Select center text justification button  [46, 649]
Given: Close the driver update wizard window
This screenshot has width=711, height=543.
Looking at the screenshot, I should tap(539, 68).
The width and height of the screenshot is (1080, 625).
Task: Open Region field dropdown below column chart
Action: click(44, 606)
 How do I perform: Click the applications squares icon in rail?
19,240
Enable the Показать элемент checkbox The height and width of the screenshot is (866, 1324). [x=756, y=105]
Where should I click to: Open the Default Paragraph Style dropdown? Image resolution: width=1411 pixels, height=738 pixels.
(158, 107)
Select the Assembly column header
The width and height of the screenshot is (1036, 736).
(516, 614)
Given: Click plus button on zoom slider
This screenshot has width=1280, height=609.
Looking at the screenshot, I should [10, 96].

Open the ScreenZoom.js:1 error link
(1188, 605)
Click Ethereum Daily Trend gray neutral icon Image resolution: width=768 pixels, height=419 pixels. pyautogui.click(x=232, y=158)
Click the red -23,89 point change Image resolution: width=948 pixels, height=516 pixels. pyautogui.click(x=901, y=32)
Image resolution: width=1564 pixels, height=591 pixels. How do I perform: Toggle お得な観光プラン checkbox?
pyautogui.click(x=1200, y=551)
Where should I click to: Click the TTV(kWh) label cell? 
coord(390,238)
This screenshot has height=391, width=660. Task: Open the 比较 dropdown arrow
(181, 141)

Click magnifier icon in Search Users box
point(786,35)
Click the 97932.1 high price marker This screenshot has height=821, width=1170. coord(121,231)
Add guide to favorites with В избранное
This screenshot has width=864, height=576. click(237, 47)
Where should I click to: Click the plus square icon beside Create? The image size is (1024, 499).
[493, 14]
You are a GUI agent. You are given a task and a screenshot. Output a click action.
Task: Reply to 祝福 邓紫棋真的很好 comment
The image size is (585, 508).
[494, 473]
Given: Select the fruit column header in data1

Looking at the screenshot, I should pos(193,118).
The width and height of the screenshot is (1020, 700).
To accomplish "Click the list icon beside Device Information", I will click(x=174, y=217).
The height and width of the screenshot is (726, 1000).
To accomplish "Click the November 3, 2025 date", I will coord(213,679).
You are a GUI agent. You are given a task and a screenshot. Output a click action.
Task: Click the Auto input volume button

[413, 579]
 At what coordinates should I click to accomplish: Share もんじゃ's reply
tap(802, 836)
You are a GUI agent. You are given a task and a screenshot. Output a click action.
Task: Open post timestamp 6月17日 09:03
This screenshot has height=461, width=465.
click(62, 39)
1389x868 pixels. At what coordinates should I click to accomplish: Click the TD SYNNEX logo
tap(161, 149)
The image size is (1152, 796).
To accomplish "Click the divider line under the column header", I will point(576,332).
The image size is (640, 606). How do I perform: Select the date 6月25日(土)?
........
I need each of the entries above printed again exactly.

-- OUTPUT FOR THIS TASK --
Select center text justification button  [46, 649]
Given: Close the driver update wizard window
This screenshot has width=711, height=543.
Looking at the screenshot, I should tap(539, 68).
The width and height of the screenshot is (1080, 625).
Task: Open Region field dropdown below column chart
Action: click(44, 606)
 How do I perform: Click the applications squares icon in rail?
19,240
Enable the Показать элемент checkbox The height and width of the screenshot is (866, 1324). [x=756, y=105]
Where should I click to: Open the Default Paragraph Style dropdown? Image resolution: width=1411 pixels, height=738 pixels.
(158, 107)
Select the Assembly column header
The width and height of the screenshot is (1036, 736).
(516, 614)
Given: Click plus button on zoom slider
This screenshot has width=1280, height=609.
Looking at the screenshot, I should [10, 96].

Open the ScreenZoom.js:1 error link
(1188, 605)
Click Ethereum Daily Trend gray neutral icon Image resolution: width=768 pixels, height=419 pixels. pyautogui.click(x=232, y=158)
Click the red -23,89 point change Image resolution: width=948 pixels, height=516 pixels. pyautogui.click(x=901, y=32)
Image resolution: width=1564 pixels, height=591 pixels. How do I perform: Toggle お得な観光プラン checkbox?
pyautogui.click(x=1200, y=551)
Where should I click to: Click the TTV(kWh) label cell? 
coord(390,238)
This screenshot has height=391, width=660. Task: Open the 比较 dropdown arrow
(181, 141)

Click magnifier icon in Search Users box
point(786,35)
Click the 97932.1 high price marker This screenshot has height=821, width=1170. coord(121,231)
Add guide to favorites with В избранное
This screenshot has width=864, height=576. click(237, 47)
Where should I click to: Click the plus square icon beside Create? The image size is (1024, 499).
[493, 14]
You are a GUI agent. You are given a task and a screenshot. Output a click action.
Task: Reply to 祝福 邓紫棋真的很好 comment
The image size is (585, 508).
[494, 473]
Given: Select the fruit column header in data1

Looking at the screenshot, I should pos(193,118).
The width and height of the screenshot is (1020, 700).
To accomplish "Click the list icon beside Device Information", I will click(x=174, y=217).
The height and width of the screenshot is (726, 1000).
To accomplish "Click the November 3, 2025 date", I will coord(213,679).
You are a GUI agent. You are given a task and a screenshot. Output a click action.
Task: Click the Auto input volume button

[413, 579]
 At what coordinates should I click to accomplish: Share もんじゃ's reply
tap(802, 836)
You are a GUI agent. You are given a task and a screenshot. Output a click action.
Task: Open post timestamp 6月17日 09:03
This screenshot has height=461, width=465.
click(62, 39)
1389x868 pixels. At what coordinates should I click to accomplish: Click the TD SYNNEX logo
tap(161, 149)
The image size is (1152, 796).
To accomplish "Click the divider line under the column header", I will point(576,332).
The image size is (640, 606). How do I perform: Select the date 6月25日(土)?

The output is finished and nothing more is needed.